Use a group interview process when possible. Having an interview process that is back-to-back-to-back-to-back one-on-one interviews leads to repeat questions, making it tiring for the candidate. Additionally, when the interviewing team gets together to discuss the candidate (if they do at all), each member has a different perspective on the candidate because different questions may have been asked and different answers might have been given for the same repeat question. When you have multiple people (four to six) hearing the same thing as part of a group interview, you can get a better feel for the person coming on board. The information is the same, but different people pick up on different things, so it gives the team a more well-rounded perspective on the candidate. Something to keep in mind: These types of interviews can be intimidating for someone being interviewed, so it’s important to establish an environment of trust from the start. Make them comfortable so that you can get the best out of them.
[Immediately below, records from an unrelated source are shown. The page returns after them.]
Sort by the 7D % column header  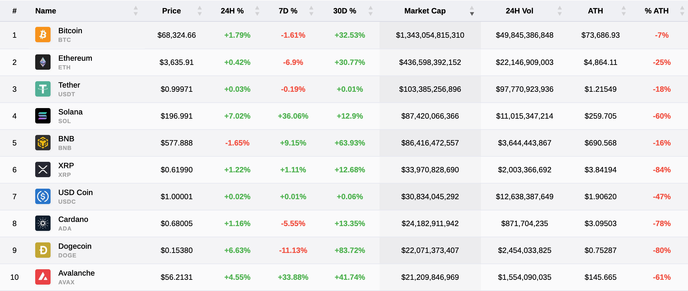[x=288, y=11]
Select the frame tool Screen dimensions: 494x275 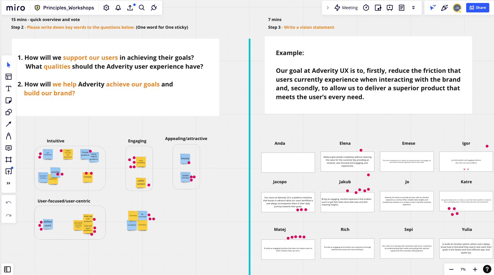[x=9, y=160]
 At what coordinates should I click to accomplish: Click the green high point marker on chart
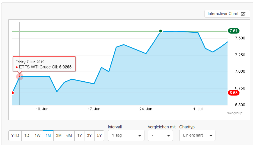pos(161,31)
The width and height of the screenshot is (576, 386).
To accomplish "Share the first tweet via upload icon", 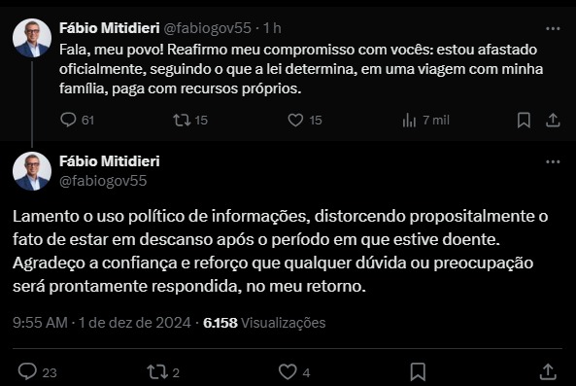I will click(x=553, y=120).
Look for people that can tell you what they’ve learned, not just telling you what they did. Machine learning algorithms are great at exploiting separations in data. But, why are we looking for separations in data? To make better decisions with that data. The tools of data science are important to know, but if we don’t look for the “why” in the data science we are performing, then we are just using tools for the sake of using tools. Just because someone is an expert in hammers and nails doesn’t make him a carpenter. Extracting information out of data is all about context – what question are you asking of the data, and what drives what you see? This is about understanding, forming hypotheses, drawing conclusions. If a data scientist starts down the path of “we used this algorithm and the metrics came out like this…” without giving you some context or understanding of what it means, then you and your team could run into problems down the road (overfitting, building models that aren’t robust, etc.). It’s the difference between hearing about what you did on your summer vacation and what you learned on your summer vacation. In looking for what makes a good data scientist, DJ Patil talks about storytelling – the ability to use data to tell a story and to be able to communicate it effectively. Data scientists need to understand what they are trying to communicate and let their data science help them tell that story. No one really wants to hear what you did on your summer vacation, but they may want to know what you’ve learned and how you learned it.